Ce qui était déjà complexe pour Watanabe, empêtré dans sa relation avec Naoko, le devient plus encore quand il va rencontrer Midori. Elle, c’est l’exact opposé de Naoko, autant l’une est introvertie autant l’autre est exubérante, se livrant à un rentre-dedans sans complexe (« … j’ai un visage assez mignon, une belle poitrine, je fais bien la cuisine, j’ai disposé au mieux de l’héritage de mon père, alors tu ne crois pas que je suis un bon parti ? Si tu ne me prends pas, je vais finir par aller voir ailleurs. »). Je ne vous ai pas tout dit sur l’amour et je tais carrément ce qui à trait à la mort pour ne pas vous spoiler le plaisir de lire cet ouvrage.
Un roman sur une jeunesse qui se cherche, la complexité des rapports amoureux et l’initiation sexuelle ; le tout baignant dans une mélancolie assez agréable et une notion du temps qui passe plutôt élastique. Comme d’habitude chez l’écrivain, les références musicales abondent (pop/jazz) autant que les renvois vers livres et auteurs de grande littérature.

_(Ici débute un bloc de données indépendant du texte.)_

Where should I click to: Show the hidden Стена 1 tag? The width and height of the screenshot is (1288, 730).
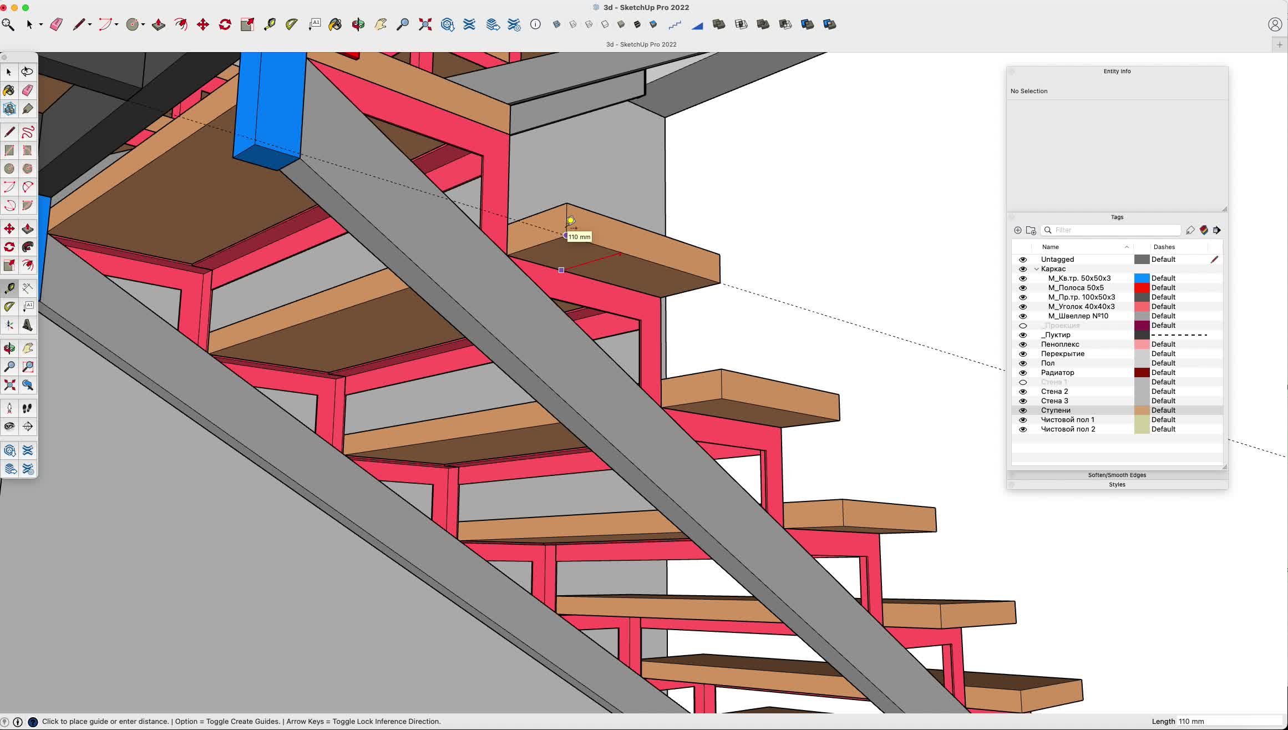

Pour être tout à fait franc avec vous, longtemps j’ai trouvé le roman « moyen » mais la fin (le dernier quart) est magnifique à mes yeux et rehausse largement le niveau de ce, finalement, très bon roman.
« Sans doute parce que nous devions nous acquitter d’une dette en ce monde, me dit-elle en relevant la tête. Quelque chose comme la douleur de grandir. Puisque nous n’avions pas payé le prix au moment où il le fallait, c’était obligatoire de payer la note tôt ou tard. C’est pour cela que Kizuki a fait ce qu’il a fait, et que j’en suis là aujourd’hui. Nous étions comme deux enfants nus qui ont grandi sur une île déserte. Quand nous avions faim, nous mangions des bananes, et, quand nous étions tristes, nous dormions dans les bras l’un de l’autre. Mais cela ne pouvait durer éternellement. Nous grandissions à toute vitesse, et nous allions devoir prendre notre place dans la société. C’est pour cela que ton existence était très importante pour nous. Tu étais comme le chaînon qui manquait pour faire le lien avec le monde extérieur. A notre façon, nous faisions tout ce que nous pouvions pour nous assimiler au monde extérieur par ton intermédiaire, tu sais. Mais, finalement, cela n’a pas marché. »
Haruki Murakami La Ballade de l’impossible Editions du Seuil – 357 pages –
Traduit du japonais par Rose-Marie Makino-Fayolle
« … et la douce musique d’ambiance s’écoula des haut-parleurs fixés au plafond : c’était la mélodie de Norwegian Wood des Beatles (…) Comme toujours, cette chanson me troubla. Et je dois dire que, cette fois-ci, elle me remua plus profondément que d’habitude. »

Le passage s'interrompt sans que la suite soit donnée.